Create an MLP (Multi Layer Perceptron) in Python3 using only Numpy and Scipy. In addition, as an actual example, we will build an MLP that classifies handwritten digit images using the handwritten digit database MNIST.
software | version |
---|---|
Python | 3.5 |
Numpy | 1.10 |
Scipy | 0.16 |
Matplotlib | 1.5 |
tqdm | 4.7 |
python-mnist | 0.3 |
This article is an event of MPS (Morning Project Samurai) Yokohama to be held on July 23, 2016 Deep Learning (with Python) Vol. 10 This article was written for: //mpsamurai.doorkeeper.jp/events/49018). I would appreciate it if you could ask any questions or suggestions.
MLP (Multi Layer Perceptron)
First, consider a simple MLP as shown in the figure below. Actually, all the nodes of layer $ i + 1 $ and layer $ i $ are fully connected, but for the sake of clarity, only a part of the connection is drawn.
Here, the symbols are defined as follows.
FP (Forward Propagation)
The FP from layer $ i-1 $ to layer $ i $ looks like this:
y_{i} = f_{i}(W_{i}y_{i-1} + b_{i-1})
Here, let $ y_ {i} = (y_ {ij}) $, $ W_ {i} = (w_ {ikj}) $, $ b_ {i} = (b_ {ij}) $.
The Python code for a two-layer MLP FP with three inputs and one output looks like this:
import numpy as np
# activation function
def sigmoid(s):
return 1/(1 + np.exp(-s))
# x: Input vector, W: Weight matrix, b: Bias, y: Output vector
x = np.random.randn(3, 1)
W = np.random.randn(1, 3)
b = np.random.randn(1, 1)
y = sigmoid(W @ x + b)
If you define a class Layer that has the above operation as a method, you can easily create an MLP. The following is an example of a network that has one intermediate layer in addition to the input layer and output layer.
from scipy import misc
import numpy as np
class Layer:
def __init__(self, W, b, f):
self._W = W
self._b = b
self._f = f
def propagate_forward(self, x):
return self._f(self._W @ x + self._b)
def sigmoid(s):
return 1/(1 + np.exp(-s))
if __name__ == '__main__':
# Input vector (Layer 0)
x = np.random.randn(3, 1)
# Middle layer (Layer 1)
W1 = np.random.randn(3, 3)
b1 = np.random.randn(3, 1)
layer1 = Layer(W1, b1, sigmoid)
# Output layer (Layer 2)
W2 = np.random.randn(3, 3)
b2 = np.random.randn(3 ,1)
layer2 = Layer(W2, b2, sigmoid)
# FP
y1 = layer1.propagate_forward(x)
y2 = layer2.propagate_forward(y1)
print(y2)
At this point, you have the configuration of the MLP and the output for some input of that MLP. The following is an example in which the handwritten number 9 as shown in the figure below is given as an input.
from scipy import misc
import numpy as np
from matplotlib import pyplot as plt
class Layer:
def __init__(self, W, b, f):
self._W = W
self._b = b
self._f = f
def propagate_forward(self, x):
return self._f(self._W @ x + self._b)
def sigmoid(s):
return 1/(1 + np.exp(-s))
if __name__ == '__main__':
# Input vector (Layer 0)
x = misc.imread('img/9.png', flatten=True).flatten()

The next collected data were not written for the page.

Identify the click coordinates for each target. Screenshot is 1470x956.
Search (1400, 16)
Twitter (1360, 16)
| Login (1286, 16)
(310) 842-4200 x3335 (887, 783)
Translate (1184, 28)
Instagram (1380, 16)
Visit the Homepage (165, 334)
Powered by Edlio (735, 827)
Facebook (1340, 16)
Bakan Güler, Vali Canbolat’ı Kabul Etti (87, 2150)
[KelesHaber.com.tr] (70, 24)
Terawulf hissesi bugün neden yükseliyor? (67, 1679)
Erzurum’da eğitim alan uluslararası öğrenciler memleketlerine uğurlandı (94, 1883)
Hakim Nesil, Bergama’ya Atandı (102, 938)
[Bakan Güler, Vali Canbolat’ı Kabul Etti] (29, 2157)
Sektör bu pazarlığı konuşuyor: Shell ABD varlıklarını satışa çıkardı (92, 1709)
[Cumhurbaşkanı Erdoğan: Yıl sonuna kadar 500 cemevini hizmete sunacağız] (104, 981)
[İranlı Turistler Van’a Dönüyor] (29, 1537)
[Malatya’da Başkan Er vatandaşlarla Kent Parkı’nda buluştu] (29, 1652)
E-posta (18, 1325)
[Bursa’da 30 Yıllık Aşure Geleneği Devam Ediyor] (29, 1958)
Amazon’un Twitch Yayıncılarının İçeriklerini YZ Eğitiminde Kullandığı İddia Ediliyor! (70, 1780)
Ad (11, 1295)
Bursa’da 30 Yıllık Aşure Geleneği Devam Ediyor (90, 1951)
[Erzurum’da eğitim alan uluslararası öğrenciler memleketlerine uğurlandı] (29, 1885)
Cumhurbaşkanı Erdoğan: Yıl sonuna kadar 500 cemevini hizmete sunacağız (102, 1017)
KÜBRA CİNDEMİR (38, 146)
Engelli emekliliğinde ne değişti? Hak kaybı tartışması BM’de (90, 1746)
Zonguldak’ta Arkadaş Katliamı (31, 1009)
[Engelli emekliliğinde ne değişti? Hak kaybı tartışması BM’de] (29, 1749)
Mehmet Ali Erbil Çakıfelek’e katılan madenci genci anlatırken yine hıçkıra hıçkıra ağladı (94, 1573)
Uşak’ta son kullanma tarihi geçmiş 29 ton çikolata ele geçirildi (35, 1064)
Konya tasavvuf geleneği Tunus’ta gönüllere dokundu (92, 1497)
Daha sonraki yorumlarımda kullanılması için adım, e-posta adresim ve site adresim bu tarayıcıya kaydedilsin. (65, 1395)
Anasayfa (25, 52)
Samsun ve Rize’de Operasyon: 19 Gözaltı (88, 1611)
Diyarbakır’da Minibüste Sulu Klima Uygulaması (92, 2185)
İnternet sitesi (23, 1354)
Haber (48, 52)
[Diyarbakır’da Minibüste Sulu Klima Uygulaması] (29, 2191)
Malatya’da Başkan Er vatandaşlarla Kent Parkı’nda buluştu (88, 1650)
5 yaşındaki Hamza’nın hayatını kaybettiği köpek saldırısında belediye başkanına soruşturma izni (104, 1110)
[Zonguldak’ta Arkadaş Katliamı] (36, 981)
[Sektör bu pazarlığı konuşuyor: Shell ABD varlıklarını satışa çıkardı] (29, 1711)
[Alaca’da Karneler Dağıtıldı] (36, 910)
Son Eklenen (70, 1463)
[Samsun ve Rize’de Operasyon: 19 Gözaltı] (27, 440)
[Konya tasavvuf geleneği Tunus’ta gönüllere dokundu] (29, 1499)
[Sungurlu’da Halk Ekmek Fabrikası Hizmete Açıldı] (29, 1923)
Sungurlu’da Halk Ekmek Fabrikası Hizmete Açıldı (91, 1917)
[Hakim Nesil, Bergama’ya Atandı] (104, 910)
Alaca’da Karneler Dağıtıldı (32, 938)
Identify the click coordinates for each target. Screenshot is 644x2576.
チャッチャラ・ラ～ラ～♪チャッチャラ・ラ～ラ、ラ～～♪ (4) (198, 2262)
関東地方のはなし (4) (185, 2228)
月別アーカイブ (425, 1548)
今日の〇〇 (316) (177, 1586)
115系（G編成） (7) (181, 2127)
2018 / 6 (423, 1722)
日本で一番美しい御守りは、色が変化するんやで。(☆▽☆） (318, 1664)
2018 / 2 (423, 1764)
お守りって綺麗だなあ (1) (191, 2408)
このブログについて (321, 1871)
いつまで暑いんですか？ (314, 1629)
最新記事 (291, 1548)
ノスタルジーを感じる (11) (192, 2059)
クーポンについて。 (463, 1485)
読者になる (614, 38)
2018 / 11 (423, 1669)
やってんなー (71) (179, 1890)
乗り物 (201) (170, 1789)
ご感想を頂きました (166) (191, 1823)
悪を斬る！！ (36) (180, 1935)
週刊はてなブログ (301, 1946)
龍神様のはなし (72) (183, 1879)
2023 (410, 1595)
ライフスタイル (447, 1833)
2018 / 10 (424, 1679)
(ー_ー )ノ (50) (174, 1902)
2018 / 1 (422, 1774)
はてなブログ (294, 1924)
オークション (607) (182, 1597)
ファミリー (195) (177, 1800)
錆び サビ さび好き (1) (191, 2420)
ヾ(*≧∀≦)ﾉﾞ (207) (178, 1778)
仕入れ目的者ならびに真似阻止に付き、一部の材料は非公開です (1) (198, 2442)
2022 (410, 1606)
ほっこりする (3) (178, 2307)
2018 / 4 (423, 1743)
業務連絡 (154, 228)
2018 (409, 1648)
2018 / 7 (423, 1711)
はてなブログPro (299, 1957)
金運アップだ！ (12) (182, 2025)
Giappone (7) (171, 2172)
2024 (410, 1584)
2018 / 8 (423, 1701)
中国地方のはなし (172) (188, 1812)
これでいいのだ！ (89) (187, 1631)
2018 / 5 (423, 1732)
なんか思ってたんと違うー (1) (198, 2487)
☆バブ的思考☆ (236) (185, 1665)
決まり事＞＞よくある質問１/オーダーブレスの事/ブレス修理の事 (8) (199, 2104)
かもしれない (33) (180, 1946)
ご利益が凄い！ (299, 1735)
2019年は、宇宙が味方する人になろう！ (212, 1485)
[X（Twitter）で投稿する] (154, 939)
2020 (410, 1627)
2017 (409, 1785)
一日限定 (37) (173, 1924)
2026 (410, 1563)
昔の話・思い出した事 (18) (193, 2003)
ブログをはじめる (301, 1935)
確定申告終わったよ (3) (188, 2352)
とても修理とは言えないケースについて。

x = x.reshape((len(x), 1))
# Middle layer (Layer 1)
n_output_1 = len(x)
W1 = np.random.randn(n_output_1, len(x))
b1 = np.random.randn(n_output_1, 1)
layer1 = Layer(W1, b1, sigmoid)
# Output layer (Layer 2)
n_output_2 = 10
W2 = np.random.randn(n_output_2, n_output_1)
b2 = np.random.randn(n_output_2, 1)
layer2 = Layer(W2, b2, sigmoid)
# FP
y1 = layer1.propagate_forward(x)
y2 = layer2.propagate_forward(y1)
hist_W1, bins_W1 = np.histogram(W1.flatten())
hist_W2, bins_W2 = np.histogram(W2.flatten())
# Draw bar chart
index = [0, 1, 2, 3, 4, 5, 6, 7, 8, 9]
plt.title('Prediction')
plt.bar(index , y2.flatten(), align="center")
plt.xticks(index, index)
plt.show()
Since we are using the sigmoid function for the activation function, the output of the 10 nodes in the output layer will be between 0 and 1. Assuming that the output of the $ i $ th node in the output layer represents the probability that the input image is the number $ i $, we predict that the above results are most likely to be 2, 6 or 7. , Useless.
EF (Error Function)
EF is an index to measure how far the state of MLP is from the ideal state. For example, in the case of the above-mentioned handwritten image recognition, the correct answer is 9, and it is ideal to obtain the following as an output.
y_{2} = (0.0, 0.0, 0.0, 0.0, 0.0, 0.0, 0.0, 0.0, 1.0)^{T}
SE (Squared Error) is one of the commonly used error functions and is expressed as follows.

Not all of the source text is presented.